Agile development is a popular topic. So popular that even learning and development teams are talking about it. Robert Winter of CA Technologies raises this question in a preview to his Performance Improvement Conference talk in mid-April, “Is Agile Compatible with Human Performance Technology (HPT)?” And since I am an HPT’er at heart, I believe the answer is, “Yes.”
The article begs the question, “How can I implement agile development methodologies in my learning design team? This is not an easy question to answer since there are so many ways to implement agile. Scrum is one way. And when you start to learn about Scrum, you realize how applicable it is to developing learning content. I thought I would summarize the major events of Scrum, which are detailed in the Scrum Guide. Once you learn about scrum, you will go back to your team and say, “Hey, we gotta do this!"
Here are the five major events in Scrum.
A Sprint is a window of time (one-month, for example) during which a specified body of work is completed and, at the end of which, a feature, product, or some other “product increment” is created. In the world of learning design, a Sprint could produce and added module to an existing course or it could produce updates to an existing enterprise software training course when the software has had a major update. Once a Sprint is completed, a new Sprint begins and tackles new tasks. Sprints repeats until a product is completed or in perpetuity depending on the product.
Here is how it would work on your learning design team:
All the work that needs to be done in a Sprint is listed during a Sprint Planning process. Let’s say you need to update a software training course because a new version of the software is being released. A Sprint Planning process would list everything that needs to be changed in the course. Then decisions will be made about what can get done during the Sprint time frame. This is the hard part because it is unlikely that everything can get done during the time frame you have. In other words, maybe you can replace all of the screen shots, re-write scripts, re-record the audio, but you are not sure if you can redesign the course template, like you have always wanted. During the Sprint Planning process you must make a decision to not update the template during this Sprint, but that you will do it during the next Sprint. The key is that everyone on the team is clear about what will get done during that Sprint and who will do it.
Once a Sprint begins, the team holds a daily, 15-minute meeting to discuss what will happen that day.
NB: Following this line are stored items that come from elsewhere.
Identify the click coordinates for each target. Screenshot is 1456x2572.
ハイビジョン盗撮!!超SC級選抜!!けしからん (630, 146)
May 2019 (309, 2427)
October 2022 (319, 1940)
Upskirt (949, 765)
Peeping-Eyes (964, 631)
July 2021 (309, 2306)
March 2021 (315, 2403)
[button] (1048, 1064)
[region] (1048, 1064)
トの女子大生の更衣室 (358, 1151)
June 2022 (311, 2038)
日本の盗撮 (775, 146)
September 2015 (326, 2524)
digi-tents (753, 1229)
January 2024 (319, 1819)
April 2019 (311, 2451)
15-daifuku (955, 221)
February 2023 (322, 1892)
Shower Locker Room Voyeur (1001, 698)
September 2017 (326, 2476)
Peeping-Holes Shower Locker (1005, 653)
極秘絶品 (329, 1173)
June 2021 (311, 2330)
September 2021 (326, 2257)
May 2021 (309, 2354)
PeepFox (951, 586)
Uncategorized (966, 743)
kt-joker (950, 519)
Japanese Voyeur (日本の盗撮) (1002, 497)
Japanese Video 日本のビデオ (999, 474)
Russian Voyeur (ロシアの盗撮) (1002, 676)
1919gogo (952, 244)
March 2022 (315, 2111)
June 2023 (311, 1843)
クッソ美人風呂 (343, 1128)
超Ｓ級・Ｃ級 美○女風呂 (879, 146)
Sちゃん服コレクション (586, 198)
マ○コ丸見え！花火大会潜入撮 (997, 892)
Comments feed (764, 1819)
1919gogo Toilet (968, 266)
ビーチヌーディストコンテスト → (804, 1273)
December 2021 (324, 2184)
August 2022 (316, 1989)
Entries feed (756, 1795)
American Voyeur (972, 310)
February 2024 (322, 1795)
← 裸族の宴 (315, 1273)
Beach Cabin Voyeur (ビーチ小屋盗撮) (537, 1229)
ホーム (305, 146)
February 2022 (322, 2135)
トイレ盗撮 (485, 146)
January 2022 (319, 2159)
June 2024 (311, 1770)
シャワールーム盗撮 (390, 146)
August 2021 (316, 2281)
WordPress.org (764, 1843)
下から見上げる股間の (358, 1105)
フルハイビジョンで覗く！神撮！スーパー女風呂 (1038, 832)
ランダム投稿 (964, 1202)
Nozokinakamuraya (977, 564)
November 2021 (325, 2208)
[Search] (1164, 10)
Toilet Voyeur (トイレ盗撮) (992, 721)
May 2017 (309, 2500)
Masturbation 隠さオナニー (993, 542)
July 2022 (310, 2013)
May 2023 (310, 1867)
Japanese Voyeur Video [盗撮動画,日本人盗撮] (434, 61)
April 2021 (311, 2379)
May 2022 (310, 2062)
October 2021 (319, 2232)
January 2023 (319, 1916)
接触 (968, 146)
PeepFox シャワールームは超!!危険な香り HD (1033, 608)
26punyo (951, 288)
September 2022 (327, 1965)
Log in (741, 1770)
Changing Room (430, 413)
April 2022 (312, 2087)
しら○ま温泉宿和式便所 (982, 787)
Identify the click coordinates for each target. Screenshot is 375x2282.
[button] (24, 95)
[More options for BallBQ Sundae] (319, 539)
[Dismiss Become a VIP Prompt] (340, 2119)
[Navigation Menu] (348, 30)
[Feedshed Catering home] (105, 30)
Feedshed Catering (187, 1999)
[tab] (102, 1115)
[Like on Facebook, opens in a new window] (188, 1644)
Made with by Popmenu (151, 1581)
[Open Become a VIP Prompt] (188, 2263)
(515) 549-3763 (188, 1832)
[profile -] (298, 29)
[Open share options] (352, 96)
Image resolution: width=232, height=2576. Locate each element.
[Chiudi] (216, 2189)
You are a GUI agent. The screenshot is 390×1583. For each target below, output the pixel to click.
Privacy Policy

This process keeps everyone aligned on the goals of the Sprint and keeps work moving along. The Daily Scrum is a chance to raise issues, remove blockers, and hold team members accountable. For example, during the Wednesday morning Daily Scrum, someone raises the issue that they cannot capture screen shots because the product team is still working on the reporting engine. This can impact your ability to capture the screen shots and get them into the course update during this Sprint because the product team will not finalize the screen layout until next week. This is when the team lead needs to figure out how to remove this blocker so the work can get done or make the hard choice to have updated screens during this Sprint. The point of the Daily Scrum is to raise these issues as they happen (each morning) so nothing takes the team by surprise at the last minute.
A Sprint Review is a meeting that is held at the end of a Sprint to review what tasks were “Done” and “Not Done” during the Sprint. This meeting is a chance to review and demonstrate what was accomplished during the Sprint with key stakeholders. It is also a chance to discuss what was not accomplished and how and whether those tasks will be addressed in a future Sprint. Let’s continue the example of the screen shot problem that was raised in one of the Daily Scrums. It turns out, the team was unable to update the screen shots in the new reporting engine because the product team was unable to finalize the page design in time for your team to update the course. The Scrum team would discuss how and why this happened with the expressed purpose of getting the screen shots updated at the next possible time, which could be in the next Sprint or further in the future. This depends on how the product team is progressing on the new reporting engine. By taking the time to do a Sprint Review, the team can communicate to key stakeholders what got done, what did not get done, and why.
Whereas a Sprint Review is tactical, a Sprint Retrospective is more strategic and a chance for the team to “inspect itself” and make improvements for the future. Things that can be covered during the Retrospective are how the last Sprint went in terms of “people, relationships, process, and tools.” It is also a chance to discuss plans for making improvements in these areas. In the example of the reporting engine screen shots, a Retrospective may uncover that this issue should have been raised earlier. This way, the team leaders may have been able to talk to the product team sooner and get the design completed on time. Another possible outcome of the Retrospective could have been that the team discovers that they are much more dependent on the timeline of the product team than they thought, so when conducting future Sprint Planning sessions, they may want to invite a member of the product team to help guide the planning process. That could be a way to improve Sprint Planning and improve what can get completed during Sprints.
Is Scrum for You?
Pretty easy, right? As it states in the Scrum Guide, Scrum is easy to understand, but difficult to master. I recommend reading the Scrum Guide. It will change the way you think about how to get work done on your team. Even if you don’t adopt a full-blown Scrum process, you will find yourself adopting parts, like the Daily Scrum, Sprints, and Sprint Planning, for example.